Download or a well-designed CD with liner notes from Bandcamp (we vote CD!)

The Riverside Jazz Collective is a working band with a long residence at The Always Lounge Cabaret (not for the faint of heart) and now with at least a string of gigs at The Bombay Club. They are also one of the hottest and most traditional of the outfits regularly playing New Orleans. On my first listen, and with some pre-judgments I had made based on the lineup, I pictured them in a classy hotel setting, impressing a small crowd of seasoned fans, far from the hustle and bustle of the Marigny. That they would impress in that setting, or at a festival, I am sure.

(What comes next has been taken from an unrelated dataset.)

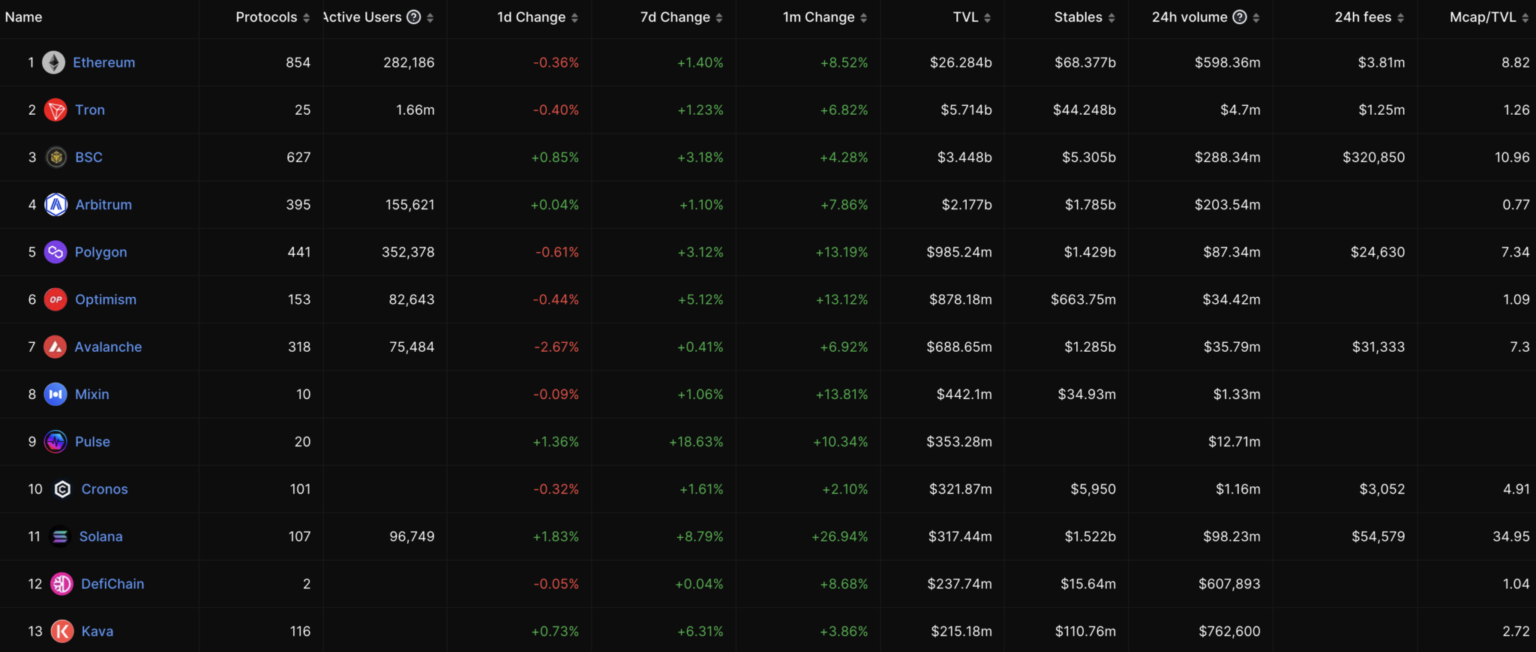Sort by Protocols column arrows
1536x652 pixels.
[306, 18]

That the native going-out crowd in New Orleans also appreciates them says a lot about the depth of what has taken hold in that city.

Organized by Benny Amon, drums; Alex Belhaj, guitar; and Kris Tokarski, piano, they fill out the lineup with the best trad musicians you could expect to find. Ben Polcer is on trumpet for this album, alternating with Alex Owen on cornet. We also find Tyler Thomson and Andy Reid alternating tracks on string bass. The rising star Chloe Feoranzo is on clarinet, and the hardworking Charlie Halloran is on trombone.

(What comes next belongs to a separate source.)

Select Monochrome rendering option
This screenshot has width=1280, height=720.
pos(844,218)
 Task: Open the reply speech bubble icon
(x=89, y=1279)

In fact, they are all hardworking: just sticking with the organizers, Belhaj and Tokarski are also part of the On The Levee Jazz Band with Hal Smith, and Belhaj and Amons both play with The Messy Cookers Jazz Band. Amons also plays with Evan Christopher’s Clarinet Road and Duke Heitger’s Steamboat Stompers. That’s just scratching the surface.

Amons’ steady drum really makes the sound, which owes a debt to the early Chicago bands without being frozen in amber. “Blues My Naughty Sweety Gives To Me” feels brand new with clear ensemble playing bringing out both the guitar and piano. “Melancholy Blues” is also nicely balanced. By refraining from showing off they make it easy to focus in on one instrument at a time. Thomson plays the bass with a natural table-tapping ease. I’d guess that Tokarski picked “Swipsey Cakewalk” which builds to intense heat at a slow Joplin pacing. “Ready For The River” is the best of the five vocal tracks—the catchy tune, recorded by many in the late ’20s, is given a crisp presentation that had me thinking of Randy Newman.

The recording quality itself is very good. It was recorded at the Ellis Marsalis Center for Music with help of a Perkins Fund grant. The result stands out from the output of the more impromptu studios many groups seem to be relying on. It’s a top shelf new release that even comes with liner notes.